Under GDPR, VeloConnect is a data processor — you, the customer, are the data controller. The platform gives admins the buttons to honor a subject’s rights; the legal responsibility for deciding whether and how to respond stays with you.
Right to Erasure (the “Right to be Forgotten”)
When a contact asks you to delete their data, the workflow is one click:
- Open the contact’s profile.
- Use the Actions menu → Delete contact.
- Confirm.
Deletion removes the contact and all of their communication history — every message on every channel (WhatsApp, SMS, Viber, Telegram, email, Messenger, Instagram), every call recording, every call log, every note, every custom field value. It’s irreversible.
The audit log keeps a record of the deletion event — who did it, when — but not the deleted content itself. That’s by design: you can prove the deletion happened without re-creating the data you just removed.
Before you click delete, verify the request actually came from the contact. The cleanest check is to reply on the channel they originally used to opt in and confirm there. Impersonated deletion requests are a real attack pattern.
Right to Data Portability
When a contact asks for a copy of their data:
- Open the contact’s profile.
- Actions → Export contact data.
- Pick a format — JSON or CSV.
The export covers every field on the contact (built-in and custom), every message on every channel, every call record, every note, every timeline event, and the channel-by-channel opt-in / opt-out flags. It lands in the requesting admin’s email inbox within a few minutes.

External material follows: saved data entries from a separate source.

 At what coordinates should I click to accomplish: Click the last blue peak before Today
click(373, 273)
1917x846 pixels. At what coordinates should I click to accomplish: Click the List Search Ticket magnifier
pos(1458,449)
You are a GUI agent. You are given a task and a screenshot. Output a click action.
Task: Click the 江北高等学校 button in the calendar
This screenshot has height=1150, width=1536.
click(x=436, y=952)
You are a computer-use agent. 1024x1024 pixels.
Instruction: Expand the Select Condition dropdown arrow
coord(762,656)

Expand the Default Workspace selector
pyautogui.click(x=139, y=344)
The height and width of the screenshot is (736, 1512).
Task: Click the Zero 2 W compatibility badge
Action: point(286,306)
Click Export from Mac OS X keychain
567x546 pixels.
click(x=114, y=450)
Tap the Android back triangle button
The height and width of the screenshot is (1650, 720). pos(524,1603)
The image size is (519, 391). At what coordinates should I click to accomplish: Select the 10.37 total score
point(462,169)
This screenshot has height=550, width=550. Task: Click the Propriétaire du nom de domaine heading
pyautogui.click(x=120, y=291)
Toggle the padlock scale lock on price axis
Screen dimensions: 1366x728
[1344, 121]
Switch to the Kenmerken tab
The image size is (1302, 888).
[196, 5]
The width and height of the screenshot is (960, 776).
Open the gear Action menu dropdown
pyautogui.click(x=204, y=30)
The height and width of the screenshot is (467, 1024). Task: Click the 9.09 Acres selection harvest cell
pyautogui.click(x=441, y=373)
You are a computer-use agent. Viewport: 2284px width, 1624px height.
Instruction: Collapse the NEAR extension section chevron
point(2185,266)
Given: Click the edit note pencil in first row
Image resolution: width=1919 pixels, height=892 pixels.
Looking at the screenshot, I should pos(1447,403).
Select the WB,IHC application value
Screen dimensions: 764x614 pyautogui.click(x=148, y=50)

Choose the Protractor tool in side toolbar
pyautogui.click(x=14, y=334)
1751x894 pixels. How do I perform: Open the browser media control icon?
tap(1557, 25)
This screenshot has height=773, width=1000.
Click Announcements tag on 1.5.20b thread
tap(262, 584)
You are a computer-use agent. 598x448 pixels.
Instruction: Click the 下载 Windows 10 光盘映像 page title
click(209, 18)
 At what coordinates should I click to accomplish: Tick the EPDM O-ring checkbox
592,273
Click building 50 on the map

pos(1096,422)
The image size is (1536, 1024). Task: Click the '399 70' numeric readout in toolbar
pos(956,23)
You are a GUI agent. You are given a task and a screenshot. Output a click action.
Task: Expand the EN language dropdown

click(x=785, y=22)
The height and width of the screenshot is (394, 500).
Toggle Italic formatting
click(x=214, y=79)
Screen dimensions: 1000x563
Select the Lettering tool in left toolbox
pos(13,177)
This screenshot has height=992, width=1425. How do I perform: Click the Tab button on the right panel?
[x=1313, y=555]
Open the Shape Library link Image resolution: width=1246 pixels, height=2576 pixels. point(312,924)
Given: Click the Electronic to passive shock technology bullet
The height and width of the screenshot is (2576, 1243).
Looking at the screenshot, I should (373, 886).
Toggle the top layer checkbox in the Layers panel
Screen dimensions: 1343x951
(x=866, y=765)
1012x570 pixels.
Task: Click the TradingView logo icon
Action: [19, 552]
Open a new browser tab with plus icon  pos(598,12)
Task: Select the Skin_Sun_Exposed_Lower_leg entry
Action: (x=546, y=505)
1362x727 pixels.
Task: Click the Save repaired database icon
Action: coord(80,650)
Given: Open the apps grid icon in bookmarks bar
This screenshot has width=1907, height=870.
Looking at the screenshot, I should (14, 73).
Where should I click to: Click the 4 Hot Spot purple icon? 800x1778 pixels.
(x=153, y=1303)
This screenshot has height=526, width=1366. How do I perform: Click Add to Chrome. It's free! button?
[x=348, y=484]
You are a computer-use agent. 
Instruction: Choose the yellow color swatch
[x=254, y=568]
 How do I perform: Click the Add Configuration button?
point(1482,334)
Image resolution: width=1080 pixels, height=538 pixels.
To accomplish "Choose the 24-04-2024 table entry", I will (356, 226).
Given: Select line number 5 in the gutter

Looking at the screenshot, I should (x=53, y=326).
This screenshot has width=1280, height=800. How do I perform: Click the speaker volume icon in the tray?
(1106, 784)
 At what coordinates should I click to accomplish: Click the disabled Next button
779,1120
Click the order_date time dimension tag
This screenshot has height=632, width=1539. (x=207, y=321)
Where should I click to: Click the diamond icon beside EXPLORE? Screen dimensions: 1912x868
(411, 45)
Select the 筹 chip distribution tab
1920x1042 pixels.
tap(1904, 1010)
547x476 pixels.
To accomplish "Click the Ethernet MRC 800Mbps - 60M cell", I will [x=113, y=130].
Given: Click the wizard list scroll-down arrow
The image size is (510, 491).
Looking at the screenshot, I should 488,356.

This same export also serves a Right to Access request — just forward it to the contact with a short covering letter.
Other rights you can serve manually today
- Right to Rectification — edit the contact’s fields directly on their profile.
- Right to Object / withdraw consent — flip the channel opt-in flag to opted-out. The contact stays in your system (so you remember not to contact them again), but no outbound goes to that channel.
What’s coming in a future release
V2 will move several of these workflows from manual to automated:
- In-app consent register, channel by channel.
- Configurable retention policies — e.g. “delete WhatsApp conversations older than 12 months”.
- Data residency controls (EU-only storage).
- DPA and sub-processor disclosures, surfaced inside the admin UI.
- Automated deletion workflows that fire on a schedule or in response to subject requests submitted through a self-serve form.
- A per-tenant GDPR dashboard summarizing all of the above.
Until V2, the manual buttons described here are the supported path.